In the context of a web browser, a frame is a part of a web page or browser window which displays content independent of its container, with the ability to load content independently. The HTML or media elements that go in a frame may or may not come from the same web site as the other elements of content on display.
In HTML, a frameset is a group of named frames to which web pages and media can be directed; an iframe provides for a frame to be placed inside the body of a document.


The HTML 4.0 standard included two different forms of frame, frame element, used inside a special frameset container, and the iframe element, used within the body of a document.
In HTML 4.01, a document, which would normally contain a head and a body may instead contain a head and a frameset (but not both a body and a frameset). The attributes rows and cols on the opening frameset tag define the dimensions of a grid of frames using comma-separated lists of sizes, specified in either pixels or percentages. Any row or column size may be replaced with an asterisk to indicate the remainder of the remaining screen space.[1] Within the frameset, a series of frame elements describe the initial source documents for each frame in the frameset, as well as assigning them names for use as the target of links.
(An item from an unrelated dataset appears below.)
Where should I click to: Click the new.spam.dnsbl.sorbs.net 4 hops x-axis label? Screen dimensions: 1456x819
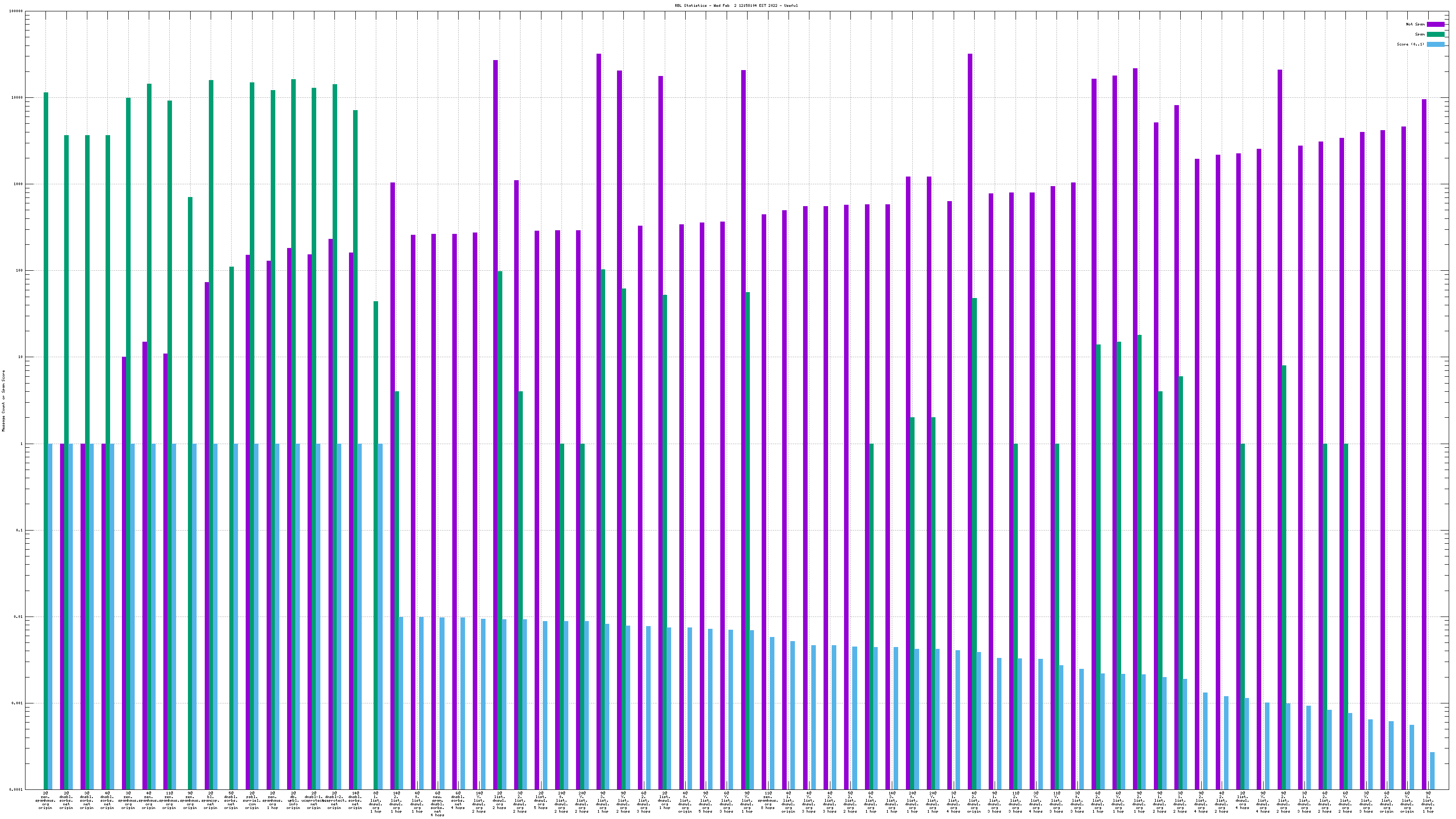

The <noframes> element may be included so browsers with frames disabled (or browsers that don't support frames) can display something to the user, as in this example:
<frameset cols="85%, 15%">
  <frame src="URL OF FRAME PAGE 1 HERE" name="frame_1">
  <frame src="URL OF FRAME PAGE 2 HERE" name="frame_2">
  <noframes>
    Text to be displayed in browsers that do not support frames
  </noframes>
</frameset>
The iframe element is used inline within a normal HTML body, and defines the initial content and name similarly to the frame element.